The Mirage of Autonomous Code
Large language models have a seductive demo mode: you describe a feature, and within seconds an agent writes the code, passes a few tests, and declares victory. Those victories, however, often come in a vacuum. The experiments that produce them typically care about functional correctness — does the endpoint return the right JSON? — without asking whether the solution respects the architectural scaffolding that makes a real project maintainable and safe.
Production-grade backends live inside a thicket of structural constraints. Frameworks impose directory layouts, database models must follow an object-relational mapping convention, and API contracts are supposed to be exactly one shape, not just any shape that works. When a coding agent ignores these rules, it might deliver a working prototype that silently sabotages the next team that tries to extend it. The paper Constraint Decay: The Fragility of LLM Agents in Backend Code Generation asks a simple, unsettling question: what happens when we grade agents not only on whether the code runs, but on whether it respects the structure that real software demands?
When Architecture Bites Back
Backend generation is not a single-file puzzle. To build a modern web service you must simultaneously satisfy a web framework's idioms, a data layer with its own query rules, and a fixed API contract that the front-end team already expects. The researchers call this bundle of non-functional requirements structural constraints — rules about file organization, ORM usage, database schema mapping, and adherence to a pre-defined interface.
Their study isolates these pressures by fixing the API contract across 80 greenfield creation tasks and 20 feature-implementation tasks. Every task was executed inside one of eight popular web frameworks, from the minimalist Flask to the opinionated Django. For each generated solution they ran not only end-to-end behavioral tests (did the API respond correctly?) but also static verifiers that checked whether the code lived inside the required architectural fences.
“We present a systematic study evaluating how well agents handle structural constraints in multi-file backend generation.”
This dual lens — behavior plus architecture — reveals a gap that single-metric benchmarks conceal.

Constraint Decay: The Numbers Tell a Harsh Story
The headline result is a phenomenon the authors call constraint decay: as structural requirements accumulate, agent performance falls off a cliff.
The baseline tasks, lenient on structure, look promising. But when the full weight of a real backend specification is applied, capable agent configurations lose around 30 percentage points in assertion pass rates on average, and weaker configurations collapse toward zero. In plain terms, if you ask an agent to build something with all the constraints of a production project, it very often either fails silently or produces code that a strict reviewer would reject.
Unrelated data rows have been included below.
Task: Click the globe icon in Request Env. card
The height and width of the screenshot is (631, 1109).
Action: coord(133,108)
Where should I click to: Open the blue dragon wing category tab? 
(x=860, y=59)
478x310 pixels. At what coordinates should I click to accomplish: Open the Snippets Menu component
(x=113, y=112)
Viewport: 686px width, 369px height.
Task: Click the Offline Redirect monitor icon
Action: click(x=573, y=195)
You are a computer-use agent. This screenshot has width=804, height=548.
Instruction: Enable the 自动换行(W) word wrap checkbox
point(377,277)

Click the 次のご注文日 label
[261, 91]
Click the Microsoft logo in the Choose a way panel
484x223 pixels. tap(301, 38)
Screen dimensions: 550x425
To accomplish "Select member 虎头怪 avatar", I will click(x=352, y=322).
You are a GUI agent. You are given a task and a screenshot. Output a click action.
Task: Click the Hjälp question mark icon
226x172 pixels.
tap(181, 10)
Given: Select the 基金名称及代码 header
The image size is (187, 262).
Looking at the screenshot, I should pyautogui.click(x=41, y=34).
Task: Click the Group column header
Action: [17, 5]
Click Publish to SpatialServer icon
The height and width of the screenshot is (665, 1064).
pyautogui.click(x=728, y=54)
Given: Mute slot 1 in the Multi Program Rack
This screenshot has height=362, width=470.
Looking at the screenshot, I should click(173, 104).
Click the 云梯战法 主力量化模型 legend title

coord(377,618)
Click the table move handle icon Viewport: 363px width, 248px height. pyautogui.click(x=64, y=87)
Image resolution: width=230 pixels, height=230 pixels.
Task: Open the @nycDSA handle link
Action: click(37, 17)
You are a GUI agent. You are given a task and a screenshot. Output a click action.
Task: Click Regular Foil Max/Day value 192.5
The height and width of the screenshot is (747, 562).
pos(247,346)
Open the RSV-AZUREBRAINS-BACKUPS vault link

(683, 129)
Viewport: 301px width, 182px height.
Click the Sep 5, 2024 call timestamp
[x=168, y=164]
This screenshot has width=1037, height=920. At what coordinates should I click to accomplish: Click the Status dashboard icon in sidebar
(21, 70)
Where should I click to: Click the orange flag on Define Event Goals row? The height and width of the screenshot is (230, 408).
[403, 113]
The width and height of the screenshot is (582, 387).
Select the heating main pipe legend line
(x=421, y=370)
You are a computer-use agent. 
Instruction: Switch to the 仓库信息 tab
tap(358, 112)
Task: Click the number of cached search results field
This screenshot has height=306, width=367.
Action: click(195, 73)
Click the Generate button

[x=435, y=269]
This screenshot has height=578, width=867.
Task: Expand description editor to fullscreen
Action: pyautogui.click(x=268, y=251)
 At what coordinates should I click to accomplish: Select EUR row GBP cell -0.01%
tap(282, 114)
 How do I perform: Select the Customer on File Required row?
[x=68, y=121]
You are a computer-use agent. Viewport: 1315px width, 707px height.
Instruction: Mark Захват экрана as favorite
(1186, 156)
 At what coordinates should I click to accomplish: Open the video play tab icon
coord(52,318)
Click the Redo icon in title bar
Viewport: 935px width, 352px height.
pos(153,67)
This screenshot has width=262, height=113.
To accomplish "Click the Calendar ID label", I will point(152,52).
Framework sensitivity sharpens the picture. Agents thrive in explicit, thin frameworks like Flask, where there is little hidden convention to guess. In contrast, correctness plummets in convention-heavy environments such as FastAPI and Django, which expect the developer to follow implicit patterns for routing, serialization, and database integration. The agent, brilliant at generating code, stumbles when it must infer the invisible rules that human developers absorb from documentation and community culture.
The Anatomy of Failure
Digging into the wreckage, the researchers trace most failures to the data layer. Incorrect query composition and ORM runtime violations — mismatches between the generated SQL-like logic and the object-relational mapping's rules — are the leading root causes. An agent might produce a beautiful route handler but then silently misconfigure the database session, or construct a filter expression that passes a unit test yet violates the framework's lazy-loading contract. In a greenfield project, such a defect can remain invisible until performance degrades or a migration exposes a broken relationship.
“Error analysis identifies data-layer defects (e.g., incorrect query composition and ORM runtime violations) as the leading root causes.”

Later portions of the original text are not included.